*SELECTED TEXT*
+++++

Though the polls show the race to be close, it is not because the voters lack a contrast, and both candidates are using their last hours of frenzied campaigning to highlight that choice.

Romney ended the day in West Chester, a suburb of Cincinnati, where he reunited with his wife, Ann, their five sons and nearly 100 top surrogates for a huge rally kicking off the three-day sprint to Election Day.

From there, Romney set off on a swing from New Hampshire to Iowa to Colorado and, on Sunday, to Pennsylvania. Romney is making an eleventh-hour gamble to contest the Keystone State, which leans Democratic but, with 20 electoral votes, could give him an alternate path to victory. Meanwhile, he is dispatching his running mate, Rep. Paul Ryan (R-Wis.), to Minnesota, another leaning-Democratic state that Romney is trying to snatch away from Obama.

+++++

*SET OF TASKS*
[a] In the campaign passage, where did Romney end the day?
[b] Resume the campaign passage from the point where it stops.
The items are separate material with no connection to the campaign passage.

Items excerpted from a collection

+++++

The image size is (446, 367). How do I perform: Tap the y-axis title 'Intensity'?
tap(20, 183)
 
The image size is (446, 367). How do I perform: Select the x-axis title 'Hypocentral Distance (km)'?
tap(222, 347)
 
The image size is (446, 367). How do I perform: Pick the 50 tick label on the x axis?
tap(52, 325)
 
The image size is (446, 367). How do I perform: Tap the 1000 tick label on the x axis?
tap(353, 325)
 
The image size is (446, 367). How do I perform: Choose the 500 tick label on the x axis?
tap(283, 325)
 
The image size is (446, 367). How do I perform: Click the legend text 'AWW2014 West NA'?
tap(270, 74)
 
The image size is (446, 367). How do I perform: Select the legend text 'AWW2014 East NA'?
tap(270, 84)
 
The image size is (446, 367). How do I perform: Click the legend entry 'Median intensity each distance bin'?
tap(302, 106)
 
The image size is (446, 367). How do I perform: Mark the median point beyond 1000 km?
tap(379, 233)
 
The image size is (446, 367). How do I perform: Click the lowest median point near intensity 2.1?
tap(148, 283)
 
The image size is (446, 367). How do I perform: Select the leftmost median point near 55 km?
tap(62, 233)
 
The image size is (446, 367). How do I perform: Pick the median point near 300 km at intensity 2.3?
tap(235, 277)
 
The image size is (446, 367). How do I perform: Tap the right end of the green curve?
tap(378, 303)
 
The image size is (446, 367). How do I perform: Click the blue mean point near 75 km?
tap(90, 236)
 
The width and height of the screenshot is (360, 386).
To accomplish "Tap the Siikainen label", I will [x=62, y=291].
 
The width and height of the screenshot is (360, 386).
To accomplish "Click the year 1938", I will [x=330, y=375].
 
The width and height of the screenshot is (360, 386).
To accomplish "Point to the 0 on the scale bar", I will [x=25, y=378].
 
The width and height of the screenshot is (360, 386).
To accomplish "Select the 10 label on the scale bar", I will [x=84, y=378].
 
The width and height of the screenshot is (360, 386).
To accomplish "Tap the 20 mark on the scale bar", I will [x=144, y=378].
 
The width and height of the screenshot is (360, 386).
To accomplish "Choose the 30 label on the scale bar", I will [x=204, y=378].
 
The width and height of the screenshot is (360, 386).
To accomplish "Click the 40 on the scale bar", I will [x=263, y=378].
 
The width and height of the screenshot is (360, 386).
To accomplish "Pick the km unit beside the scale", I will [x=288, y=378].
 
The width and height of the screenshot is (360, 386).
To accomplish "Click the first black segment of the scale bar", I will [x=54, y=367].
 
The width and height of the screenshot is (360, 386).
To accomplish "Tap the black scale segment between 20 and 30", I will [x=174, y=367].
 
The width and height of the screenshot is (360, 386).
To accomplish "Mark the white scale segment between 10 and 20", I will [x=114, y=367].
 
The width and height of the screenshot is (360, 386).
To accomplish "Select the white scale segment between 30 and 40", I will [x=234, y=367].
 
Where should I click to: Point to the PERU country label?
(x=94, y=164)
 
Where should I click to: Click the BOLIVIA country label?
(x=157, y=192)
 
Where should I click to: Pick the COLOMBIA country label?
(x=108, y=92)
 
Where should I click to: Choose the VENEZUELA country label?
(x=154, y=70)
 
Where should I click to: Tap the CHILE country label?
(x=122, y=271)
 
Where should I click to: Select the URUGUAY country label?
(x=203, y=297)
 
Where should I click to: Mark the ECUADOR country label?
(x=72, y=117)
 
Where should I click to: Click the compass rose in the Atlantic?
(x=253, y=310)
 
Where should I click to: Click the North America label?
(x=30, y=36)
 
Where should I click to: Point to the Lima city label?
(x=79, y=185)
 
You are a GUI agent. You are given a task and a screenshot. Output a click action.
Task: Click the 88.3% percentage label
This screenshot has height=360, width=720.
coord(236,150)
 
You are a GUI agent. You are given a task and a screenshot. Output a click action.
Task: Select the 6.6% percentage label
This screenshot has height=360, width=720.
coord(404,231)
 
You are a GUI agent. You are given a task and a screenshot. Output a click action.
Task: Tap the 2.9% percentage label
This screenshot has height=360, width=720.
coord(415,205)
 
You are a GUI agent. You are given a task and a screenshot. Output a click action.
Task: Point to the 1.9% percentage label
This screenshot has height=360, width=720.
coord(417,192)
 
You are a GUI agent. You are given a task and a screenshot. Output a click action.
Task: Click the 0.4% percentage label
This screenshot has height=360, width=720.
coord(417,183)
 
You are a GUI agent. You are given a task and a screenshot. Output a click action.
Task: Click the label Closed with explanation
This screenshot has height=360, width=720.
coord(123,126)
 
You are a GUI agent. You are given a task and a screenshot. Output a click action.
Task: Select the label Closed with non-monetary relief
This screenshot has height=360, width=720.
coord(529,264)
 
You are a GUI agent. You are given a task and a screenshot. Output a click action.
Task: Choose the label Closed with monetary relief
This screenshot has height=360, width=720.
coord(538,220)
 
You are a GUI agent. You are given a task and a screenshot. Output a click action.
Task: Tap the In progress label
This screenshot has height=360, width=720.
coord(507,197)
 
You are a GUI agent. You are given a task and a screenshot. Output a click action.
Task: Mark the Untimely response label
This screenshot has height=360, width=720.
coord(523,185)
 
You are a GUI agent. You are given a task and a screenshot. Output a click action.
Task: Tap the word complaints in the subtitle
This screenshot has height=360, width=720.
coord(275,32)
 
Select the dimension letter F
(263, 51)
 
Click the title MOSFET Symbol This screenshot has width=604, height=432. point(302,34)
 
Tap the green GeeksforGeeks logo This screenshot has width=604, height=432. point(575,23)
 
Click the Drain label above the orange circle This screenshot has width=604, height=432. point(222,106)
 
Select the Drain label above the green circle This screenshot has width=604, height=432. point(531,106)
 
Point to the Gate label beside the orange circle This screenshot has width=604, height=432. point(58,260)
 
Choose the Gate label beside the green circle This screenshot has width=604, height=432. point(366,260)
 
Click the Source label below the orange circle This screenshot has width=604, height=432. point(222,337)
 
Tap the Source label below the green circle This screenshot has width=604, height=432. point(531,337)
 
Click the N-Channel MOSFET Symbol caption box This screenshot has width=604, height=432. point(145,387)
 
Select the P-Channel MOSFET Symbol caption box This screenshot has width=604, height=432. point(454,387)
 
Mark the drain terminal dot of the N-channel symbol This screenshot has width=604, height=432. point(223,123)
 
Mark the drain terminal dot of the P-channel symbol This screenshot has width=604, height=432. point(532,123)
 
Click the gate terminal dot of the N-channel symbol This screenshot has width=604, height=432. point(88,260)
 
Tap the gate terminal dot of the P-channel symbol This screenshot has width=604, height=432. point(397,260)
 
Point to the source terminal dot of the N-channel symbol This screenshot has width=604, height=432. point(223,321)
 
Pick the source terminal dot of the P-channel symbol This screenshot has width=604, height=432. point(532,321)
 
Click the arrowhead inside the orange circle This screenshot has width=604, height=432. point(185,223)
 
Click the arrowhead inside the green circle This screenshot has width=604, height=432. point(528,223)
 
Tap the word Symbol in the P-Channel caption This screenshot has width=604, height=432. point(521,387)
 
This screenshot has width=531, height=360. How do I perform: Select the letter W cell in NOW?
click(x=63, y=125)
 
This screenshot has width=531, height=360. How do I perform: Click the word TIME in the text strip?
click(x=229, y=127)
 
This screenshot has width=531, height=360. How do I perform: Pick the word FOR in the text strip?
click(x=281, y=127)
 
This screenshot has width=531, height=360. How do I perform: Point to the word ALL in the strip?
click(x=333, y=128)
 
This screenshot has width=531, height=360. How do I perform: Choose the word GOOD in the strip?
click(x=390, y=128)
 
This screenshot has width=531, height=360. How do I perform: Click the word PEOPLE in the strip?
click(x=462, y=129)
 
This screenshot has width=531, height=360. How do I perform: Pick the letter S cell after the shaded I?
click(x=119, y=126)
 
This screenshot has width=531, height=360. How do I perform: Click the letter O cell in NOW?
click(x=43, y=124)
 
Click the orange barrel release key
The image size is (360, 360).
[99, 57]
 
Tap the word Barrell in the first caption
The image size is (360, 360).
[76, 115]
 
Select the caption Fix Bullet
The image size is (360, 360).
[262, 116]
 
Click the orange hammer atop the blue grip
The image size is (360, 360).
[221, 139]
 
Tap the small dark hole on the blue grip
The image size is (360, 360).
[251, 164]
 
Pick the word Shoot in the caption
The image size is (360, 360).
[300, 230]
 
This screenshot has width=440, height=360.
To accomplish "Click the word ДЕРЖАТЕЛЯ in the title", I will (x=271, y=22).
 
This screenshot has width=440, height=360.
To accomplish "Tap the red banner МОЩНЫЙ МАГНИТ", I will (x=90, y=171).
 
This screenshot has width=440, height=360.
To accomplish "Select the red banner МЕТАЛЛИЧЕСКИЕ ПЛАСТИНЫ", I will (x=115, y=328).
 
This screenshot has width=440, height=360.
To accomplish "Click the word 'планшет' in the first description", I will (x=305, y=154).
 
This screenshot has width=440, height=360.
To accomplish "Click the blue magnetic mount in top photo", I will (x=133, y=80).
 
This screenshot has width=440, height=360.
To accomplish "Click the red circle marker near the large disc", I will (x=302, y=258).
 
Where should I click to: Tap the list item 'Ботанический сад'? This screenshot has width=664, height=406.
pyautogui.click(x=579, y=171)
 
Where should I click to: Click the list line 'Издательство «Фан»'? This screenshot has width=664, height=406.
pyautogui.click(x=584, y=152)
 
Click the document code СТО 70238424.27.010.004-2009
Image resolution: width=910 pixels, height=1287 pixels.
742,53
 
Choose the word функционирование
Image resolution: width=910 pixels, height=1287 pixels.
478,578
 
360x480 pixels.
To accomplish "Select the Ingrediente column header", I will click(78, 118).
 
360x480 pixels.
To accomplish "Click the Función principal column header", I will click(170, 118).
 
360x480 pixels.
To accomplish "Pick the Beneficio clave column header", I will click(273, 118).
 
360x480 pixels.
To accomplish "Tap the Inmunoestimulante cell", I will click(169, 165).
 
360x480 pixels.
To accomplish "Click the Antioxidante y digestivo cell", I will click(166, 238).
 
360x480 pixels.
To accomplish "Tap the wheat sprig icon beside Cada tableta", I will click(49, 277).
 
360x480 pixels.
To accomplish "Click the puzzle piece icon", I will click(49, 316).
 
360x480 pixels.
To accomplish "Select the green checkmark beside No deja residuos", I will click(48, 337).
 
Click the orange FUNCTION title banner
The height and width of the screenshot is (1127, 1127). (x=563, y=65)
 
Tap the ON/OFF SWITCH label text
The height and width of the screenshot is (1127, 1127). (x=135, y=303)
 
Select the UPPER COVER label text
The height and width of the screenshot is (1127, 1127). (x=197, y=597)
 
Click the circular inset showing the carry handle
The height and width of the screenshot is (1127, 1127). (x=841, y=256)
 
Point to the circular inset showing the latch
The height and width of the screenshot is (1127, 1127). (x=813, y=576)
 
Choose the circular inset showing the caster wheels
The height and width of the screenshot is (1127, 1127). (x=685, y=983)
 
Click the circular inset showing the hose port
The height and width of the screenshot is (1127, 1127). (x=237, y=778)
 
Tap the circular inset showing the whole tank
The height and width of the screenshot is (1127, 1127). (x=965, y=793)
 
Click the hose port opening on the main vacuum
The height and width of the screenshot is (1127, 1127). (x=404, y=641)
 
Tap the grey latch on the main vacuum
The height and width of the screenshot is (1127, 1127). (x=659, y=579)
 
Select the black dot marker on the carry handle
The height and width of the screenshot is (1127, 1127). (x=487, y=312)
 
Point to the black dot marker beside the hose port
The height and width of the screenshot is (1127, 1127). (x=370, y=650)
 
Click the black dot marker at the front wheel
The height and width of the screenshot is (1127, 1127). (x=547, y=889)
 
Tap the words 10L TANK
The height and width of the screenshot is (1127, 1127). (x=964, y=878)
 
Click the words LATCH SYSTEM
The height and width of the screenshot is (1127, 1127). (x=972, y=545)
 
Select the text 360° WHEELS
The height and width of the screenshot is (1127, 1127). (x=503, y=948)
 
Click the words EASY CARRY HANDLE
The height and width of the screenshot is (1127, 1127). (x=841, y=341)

+++++

*ANSWERS PROVIDED*
[a] In West Chester, a suburb of Cincinnati.

[b]
Obama is setting off on a whirlwind tour of his own, with plans to stump Saturday in Iowa, Ohio, Virginia and Wisconsin and in a slew of other states Sunday. At various stops, he will be joined by former President Bill Clinton and singers Katy Perry, Dave Matthews and John Mellencamp.

Adding punctuation to the two candidates’ rhetoric was a fresh monthly jobs report — one that each candidate seized upon to underscore his argument.